We use the Top Quark Tagging Reference Dataset and a Z' dataset that will be available soon.

To preprocess the top tagging data you can run:

python preprocess.py --folder path/to/saved/file

Training

To train the diffusion model you can run:

python train.py --dataset [top_tagging/gluon_tagging] [--ll] [--sup] --data_path path/to/preprocessed/files

where the flag --ll trains the model using MLE and --sup instead trains the supervised classifier.

Evaluation

To test the permutation invariance of the likelihood estimation you can run:

python plot_perm.py --data_folder path/to/preprocessed/files --nshuffle N

for N different permuations of the input particles

To generate samples containing the likelihood information you can run

python plot_ll.py --sample [--ll] --nidx X

to sample from the model using MLE training (--ll) and for a given partition X of the data (the default option is to break the sample down into 200 slices.
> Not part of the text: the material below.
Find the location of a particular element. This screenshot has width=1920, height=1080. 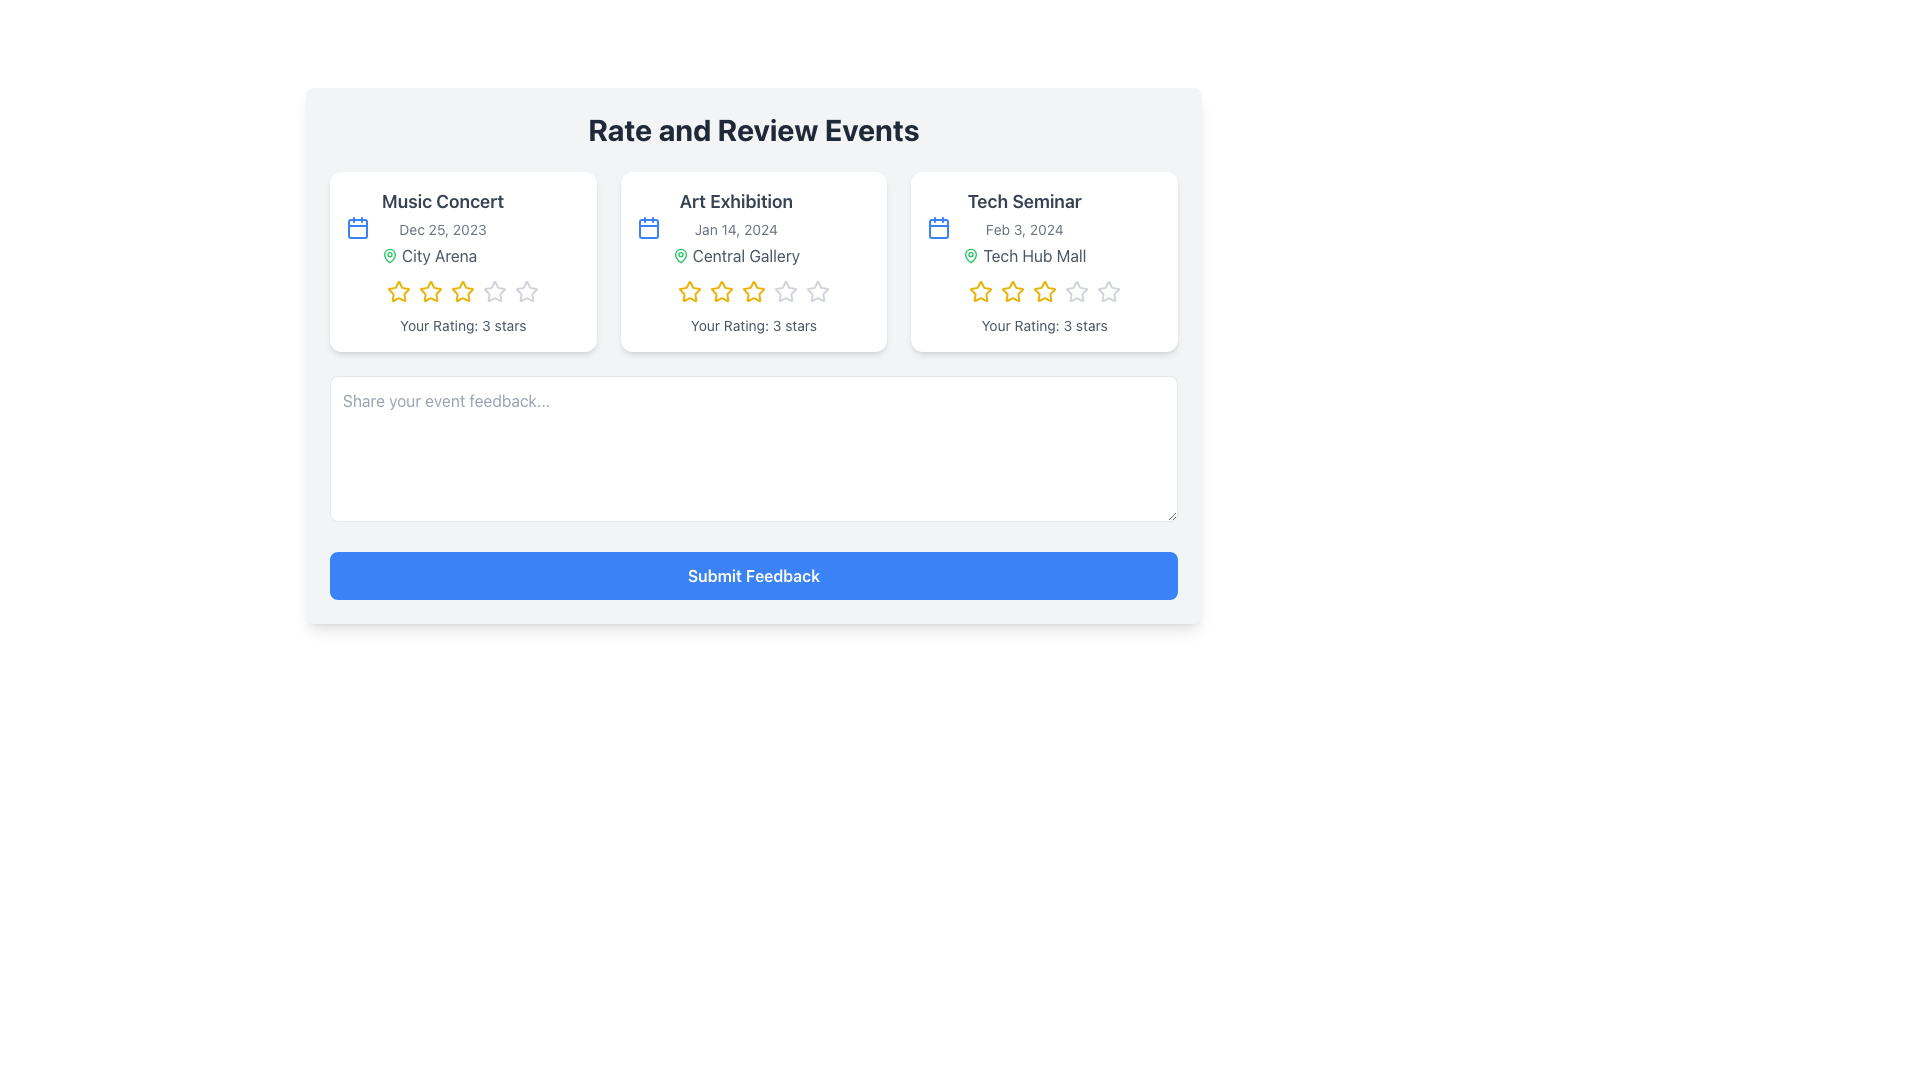

the third star-shaped icon in the rating component of the 'Art Exhibition' card is located at coordinates (785, 291).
In this case, X should be a number between 0 and 199). This last number is used to generate samples in parallel where different jobs can be run at the same time for different values of the partition index. After generating a few samples, you can merge the generated files using

python merge [--ll] --maxidx M

assuming you run M slices from 0 to M-1.

Plots can then be generated from the samples using

python plot_ll.py [--sup]

where the --sup flag loads the supervised classifier and compares with the direct density estimation methods.